Court Opinion

ID: 3041013
Source: CourtListenerOpinion
Date Created: 2015-10-13 23:04:49.541016+00
Date Added: 2024-06-11T12:27:08.124591
License: Public Domain

United States Court of Appeals
                            FOR THE EIGHTH CIRCUIT
                                     ___________

                                     No. 05-2734
                                     ___________

Sadou Bah,                            *
                                      *
             Petitioner,              *
                                      * Petition for Review of
       v.                             * an Order of the Board
                                      * of Immigration Appeals.
Alberto Gonzales, Attorney General    *
of the United States of America,      * [PUBLISHED]
                                      *
             Respondent.              *
                                 ___________

                               Submitted: August 4, 2006
                                  Filed: August 9, 2006
                                   ___________

Before MURPHY, BYE, and MELLOY, Circuit Judges.
                           ___________

PER CURIAM.

      Liberian citizen Sadou Bah petitions for review of an order of the Board of
Immigration Appeals (BIA) finding lack of jurisdiction to entertain Bah’s appeal of
an Immigration Judge’s (IJ’s) denial of his motion to reopen removal proceedings.
The BIA erroneously found that Bah had failed to argue, in his brief to the BIA, that
his appeal waiver was not knowing and intelligent.

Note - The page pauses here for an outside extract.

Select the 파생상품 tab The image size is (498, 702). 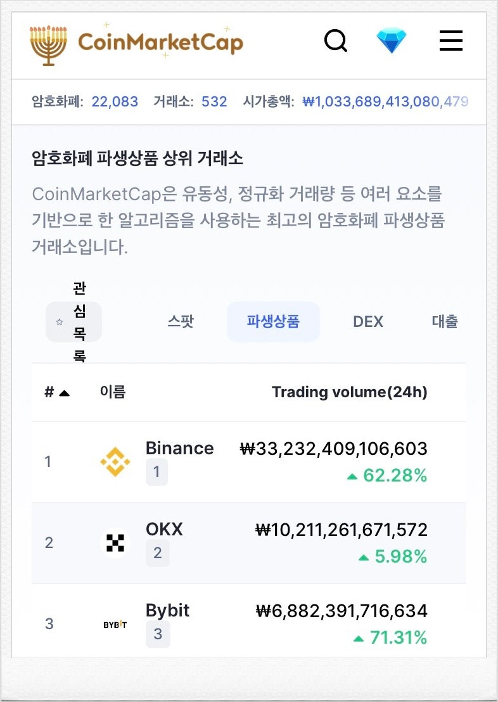pyautogui.click(x=273, y=322)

We thus remand the case to the
BIA for it to determine in the first instance the validity of Bah’s waiver of his right to
administrative appeal. See United States v. Rodriguez, 420 F.3d 831, 834 (8th Cir.
2005) (where waivers of right to appeal were not considered or intelligent, alien was
deprived of judicial review of deportation proceeding); Palavra v. INS, 287 F.3d 690,
694 (8th Cir. 2002) (where agency failed to perform its fact-finding function, case was
not ripe for appellate review); cf. El-Sheikh v. Ashcroft, 388 F.3d 643, 648 (8th Cir.
2004) (lacking BIA finding as to asylum applicant’s credibility and BIA analysis of
what material facts central to his claim of past persecution should have been
reasonably corroborated, court of appeals had no way of reviewing BIA’s actual
reasoning).

       Accordingly, we grant Bah’s petition for review, and we remand to the BIA for
a determination as to the validity of Bah’s appeal waiver.